Managers must pay meticulous attention to corporate resource allocation. In particular, they should develop the capability to assess the expected return on investment in R&D, employee training, information technology, brand enhancement, online activities, and other intangibles and compare these returns with those of physical investment. Managers should also continuously monitor the efficiency of intangible asset deployment. Licensing patents, for example, may not be a top priority when earnings are ample, but they can be an important source of income during periods of slow growth. Human resource practices, such as incentive-based compensation, require careful planning and monitoring when the going is tough. At this time, most business enterprises simply do not have the information and monitoring tools required for the effective management of intangibles.

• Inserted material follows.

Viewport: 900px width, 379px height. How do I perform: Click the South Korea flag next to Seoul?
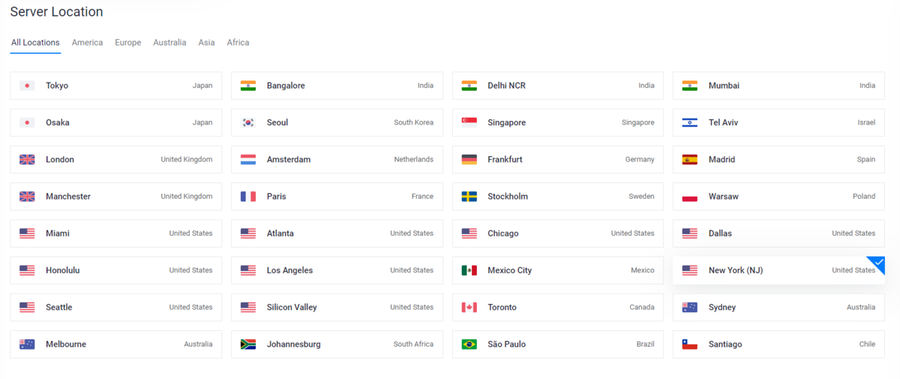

Investors must change their mindset, too. Superficial investment analysis with a focus on short-term corporate earnings will no longer suffice in a volatile but generally flat stock market. The crude valuation models currently used by most analysts lack the capability to provide early warning signals of impending problems and will have to be replaced by an in-depth analysis of the enterprise's business model, with a focus on the capacity of the firm to learn, innovate, and secure maximum benefits from products and services. A continuous assessment of managers' deployment of intangible and tangible resources will have to precede and underlie the current prediction of next quarter's earnings.

In short, in this climate, I foresee a need for both managers and investors to pay more, rather than less, attention to intangibles. In doing so, The emphasis, however, should shift from superficial cliches like the New Economy to serious analysis of the economics of intangible assets and their role in corporate value creation and the enhancement of social welfare. It is now time to move from exclusively dealing with "low-hanging fruit," such as patent licensing and intranet systems, to the full incorporation of intangible capital in the managerial strategic and control processes; and from essentially ignoring key intangibles (human resources, in particular) in the analysis and valuation of investments to fully recognizing their role in corporate value creation.

Baruch Lev is Philip Bardes professor of accounting and finance at NYU Stern and chairman of the Vincent C. Ross Institute of Accounting Research. This article is adapted, with permission, from his book, Intangibles: Management, Measurement, and Reporting (Brookings Institute Press).